- [TASK TO CARRY OUT]
Repeat only the lines below from the one that contains "Task: Click the word AVIATION in the subtitle" through the final line, exactly. Omit pictures.

##########

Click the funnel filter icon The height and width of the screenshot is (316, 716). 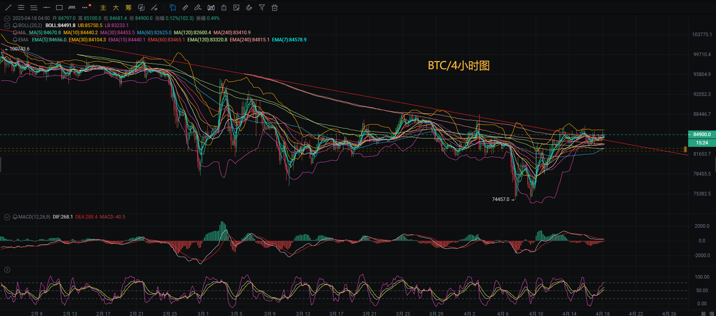[x=262, y=8]
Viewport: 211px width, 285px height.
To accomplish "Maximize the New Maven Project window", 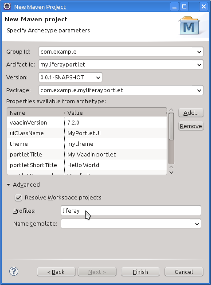I will 184,7.
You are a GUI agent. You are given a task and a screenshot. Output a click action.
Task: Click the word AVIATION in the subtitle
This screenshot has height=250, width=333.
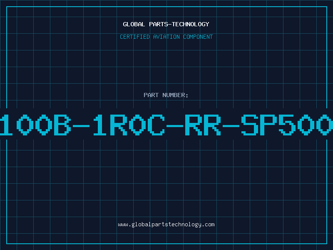click(x=167, y=37)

##########

- [EXERCISE RESPONSE]
Task: Click the word AVIATION in the subtitle
This screenshot has height=250, width=333.
click(x=167, y=37)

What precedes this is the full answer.